Aşağıdaki satırlar arasında "activation" sözcüğünü içerenleri bulun ve her birini kopyalayın.

#### Satırlar ####

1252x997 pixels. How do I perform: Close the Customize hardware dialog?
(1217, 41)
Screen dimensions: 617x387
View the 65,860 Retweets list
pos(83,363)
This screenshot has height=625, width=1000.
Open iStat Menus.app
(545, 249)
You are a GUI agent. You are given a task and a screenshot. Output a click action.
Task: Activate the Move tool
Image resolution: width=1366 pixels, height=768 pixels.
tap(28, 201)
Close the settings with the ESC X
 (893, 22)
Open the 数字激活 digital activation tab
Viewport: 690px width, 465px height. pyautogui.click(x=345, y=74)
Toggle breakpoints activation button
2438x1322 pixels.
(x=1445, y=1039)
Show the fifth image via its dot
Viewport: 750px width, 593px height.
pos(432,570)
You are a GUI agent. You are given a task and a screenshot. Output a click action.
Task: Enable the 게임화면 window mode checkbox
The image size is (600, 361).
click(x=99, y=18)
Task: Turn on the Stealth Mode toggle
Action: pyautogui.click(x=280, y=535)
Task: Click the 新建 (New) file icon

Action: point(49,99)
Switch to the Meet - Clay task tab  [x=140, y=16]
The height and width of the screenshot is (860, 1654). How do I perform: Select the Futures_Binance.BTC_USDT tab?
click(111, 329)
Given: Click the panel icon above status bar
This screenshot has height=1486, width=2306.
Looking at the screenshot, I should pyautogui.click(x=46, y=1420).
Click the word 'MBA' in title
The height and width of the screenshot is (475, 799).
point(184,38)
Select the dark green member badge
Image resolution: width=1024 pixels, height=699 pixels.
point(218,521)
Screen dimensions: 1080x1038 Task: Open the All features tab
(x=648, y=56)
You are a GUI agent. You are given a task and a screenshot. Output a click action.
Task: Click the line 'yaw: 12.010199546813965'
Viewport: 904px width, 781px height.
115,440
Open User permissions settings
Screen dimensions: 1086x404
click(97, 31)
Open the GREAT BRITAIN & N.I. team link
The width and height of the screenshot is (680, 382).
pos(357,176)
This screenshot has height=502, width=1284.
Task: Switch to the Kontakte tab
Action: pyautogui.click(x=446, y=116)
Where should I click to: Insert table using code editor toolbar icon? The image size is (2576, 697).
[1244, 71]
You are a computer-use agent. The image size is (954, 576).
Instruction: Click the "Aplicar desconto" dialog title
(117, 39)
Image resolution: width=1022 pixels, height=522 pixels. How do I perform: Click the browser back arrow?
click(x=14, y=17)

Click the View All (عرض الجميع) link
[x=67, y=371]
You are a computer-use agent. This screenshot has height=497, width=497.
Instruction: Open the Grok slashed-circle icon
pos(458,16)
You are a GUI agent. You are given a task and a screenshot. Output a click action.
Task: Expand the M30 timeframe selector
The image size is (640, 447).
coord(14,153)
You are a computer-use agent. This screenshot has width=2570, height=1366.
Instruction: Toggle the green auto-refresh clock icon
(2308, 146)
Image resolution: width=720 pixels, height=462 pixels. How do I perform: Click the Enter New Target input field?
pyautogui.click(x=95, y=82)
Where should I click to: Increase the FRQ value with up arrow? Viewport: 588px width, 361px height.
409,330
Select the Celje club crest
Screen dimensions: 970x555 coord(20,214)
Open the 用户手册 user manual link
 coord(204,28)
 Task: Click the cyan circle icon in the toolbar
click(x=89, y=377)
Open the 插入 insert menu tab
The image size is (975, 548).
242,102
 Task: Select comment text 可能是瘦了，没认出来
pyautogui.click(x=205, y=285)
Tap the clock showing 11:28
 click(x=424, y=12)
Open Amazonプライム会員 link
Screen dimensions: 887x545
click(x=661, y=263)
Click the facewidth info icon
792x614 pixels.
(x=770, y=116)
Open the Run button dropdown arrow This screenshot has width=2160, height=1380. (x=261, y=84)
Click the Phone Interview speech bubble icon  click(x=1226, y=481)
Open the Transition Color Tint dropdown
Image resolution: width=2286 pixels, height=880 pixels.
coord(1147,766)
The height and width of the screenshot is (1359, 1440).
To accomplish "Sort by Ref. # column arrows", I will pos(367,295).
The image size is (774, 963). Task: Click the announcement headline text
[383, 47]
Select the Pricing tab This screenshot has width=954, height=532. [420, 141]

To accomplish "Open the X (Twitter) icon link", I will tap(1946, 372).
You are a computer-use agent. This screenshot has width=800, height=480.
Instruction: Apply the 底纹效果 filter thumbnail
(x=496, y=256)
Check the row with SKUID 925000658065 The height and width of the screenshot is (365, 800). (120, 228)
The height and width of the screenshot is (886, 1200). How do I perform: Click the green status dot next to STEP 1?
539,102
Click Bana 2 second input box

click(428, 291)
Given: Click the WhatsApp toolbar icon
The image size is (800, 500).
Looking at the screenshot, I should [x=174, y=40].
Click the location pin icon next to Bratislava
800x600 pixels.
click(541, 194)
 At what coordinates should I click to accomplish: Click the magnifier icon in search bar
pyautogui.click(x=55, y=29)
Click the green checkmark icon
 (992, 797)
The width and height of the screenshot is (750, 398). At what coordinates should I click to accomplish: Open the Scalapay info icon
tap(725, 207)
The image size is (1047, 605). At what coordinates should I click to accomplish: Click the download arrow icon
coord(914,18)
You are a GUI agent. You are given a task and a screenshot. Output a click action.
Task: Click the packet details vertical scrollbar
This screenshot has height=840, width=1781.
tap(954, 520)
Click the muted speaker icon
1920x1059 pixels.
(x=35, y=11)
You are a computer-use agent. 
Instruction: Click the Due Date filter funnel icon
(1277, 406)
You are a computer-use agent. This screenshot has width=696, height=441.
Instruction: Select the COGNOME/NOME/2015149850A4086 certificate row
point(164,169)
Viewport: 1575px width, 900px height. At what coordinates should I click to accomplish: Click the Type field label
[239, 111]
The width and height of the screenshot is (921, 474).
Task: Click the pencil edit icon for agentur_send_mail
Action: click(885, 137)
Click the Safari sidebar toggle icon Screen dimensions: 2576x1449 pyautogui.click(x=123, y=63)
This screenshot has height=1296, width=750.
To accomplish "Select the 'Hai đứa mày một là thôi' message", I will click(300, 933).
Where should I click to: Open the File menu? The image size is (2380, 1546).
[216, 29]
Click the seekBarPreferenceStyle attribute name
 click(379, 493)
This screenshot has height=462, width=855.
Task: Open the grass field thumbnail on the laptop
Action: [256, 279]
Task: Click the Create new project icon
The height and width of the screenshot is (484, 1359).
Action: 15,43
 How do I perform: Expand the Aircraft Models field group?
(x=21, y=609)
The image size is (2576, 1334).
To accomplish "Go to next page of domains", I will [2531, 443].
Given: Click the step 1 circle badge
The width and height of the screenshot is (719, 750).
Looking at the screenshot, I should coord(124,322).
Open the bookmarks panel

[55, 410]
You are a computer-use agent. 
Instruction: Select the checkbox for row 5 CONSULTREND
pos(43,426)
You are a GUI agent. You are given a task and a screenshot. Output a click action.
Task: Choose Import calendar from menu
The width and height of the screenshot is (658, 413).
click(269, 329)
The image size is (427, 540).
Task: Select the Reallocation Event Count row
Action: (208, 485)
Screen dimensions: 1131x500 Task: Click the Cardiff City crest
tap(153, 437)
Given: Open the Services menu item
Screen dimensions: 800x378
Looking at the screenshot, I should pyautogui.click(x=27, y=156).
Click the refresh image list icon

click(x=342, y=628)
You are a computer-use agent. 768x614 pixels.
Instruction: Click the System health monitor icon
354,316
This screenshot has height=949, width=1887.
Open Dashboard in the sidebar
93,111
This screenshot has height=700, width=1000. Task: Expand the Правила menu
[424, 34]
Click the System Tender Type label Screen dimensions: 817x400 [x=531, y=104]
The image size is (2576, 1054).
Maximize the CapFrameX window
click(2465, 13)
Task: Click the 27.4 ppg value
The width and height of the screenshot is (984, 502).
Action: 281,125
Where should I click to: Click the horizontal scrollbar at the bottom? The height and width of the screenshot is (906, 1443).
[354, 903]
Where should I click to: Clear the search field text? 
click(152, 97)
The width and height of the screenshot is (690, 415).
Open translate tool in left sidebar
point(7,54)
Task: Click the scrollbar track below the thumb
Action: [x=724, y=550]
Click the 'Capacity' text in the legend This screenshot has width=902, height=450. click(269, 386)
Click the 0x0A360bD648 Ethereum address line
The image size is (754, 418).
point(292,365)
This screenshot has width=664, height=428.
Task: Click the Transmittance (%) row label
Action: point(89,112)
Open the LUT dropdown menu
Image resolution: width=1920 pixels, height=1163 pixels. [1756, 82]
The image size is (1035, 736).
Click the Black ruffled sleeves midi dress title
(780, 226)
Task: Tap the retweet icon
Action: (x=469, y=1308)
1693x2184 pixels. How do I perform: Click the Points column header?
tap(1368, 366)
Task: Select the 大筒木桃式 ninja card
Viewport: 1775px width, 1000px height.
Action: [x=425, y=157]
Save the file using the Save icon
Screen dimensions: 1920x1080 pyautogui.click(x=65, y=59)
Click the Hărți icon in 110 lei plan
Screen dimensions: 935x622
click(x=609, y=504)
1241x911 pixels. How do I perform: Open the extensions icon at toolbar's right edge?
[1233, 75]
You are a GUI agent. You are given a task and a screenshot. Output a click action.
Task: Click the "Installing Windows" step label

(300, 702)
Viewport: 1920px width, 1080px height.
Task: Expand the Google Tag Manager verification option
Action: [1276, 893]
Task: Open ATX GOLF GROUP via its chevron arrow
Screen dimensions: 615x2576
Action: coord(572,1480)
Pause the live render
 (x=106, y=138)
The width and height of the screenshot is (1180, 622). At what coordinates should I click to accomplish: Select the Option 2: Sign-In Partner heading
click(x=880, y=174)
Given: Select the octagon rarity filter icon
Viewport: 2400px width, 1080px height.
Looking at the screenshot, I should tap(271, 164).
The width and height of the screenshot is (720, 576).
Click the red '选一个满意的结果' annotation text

####

● Görevin yanıtı:
Open the 数字激活 digital activation tab
Toggle breakpoints activation button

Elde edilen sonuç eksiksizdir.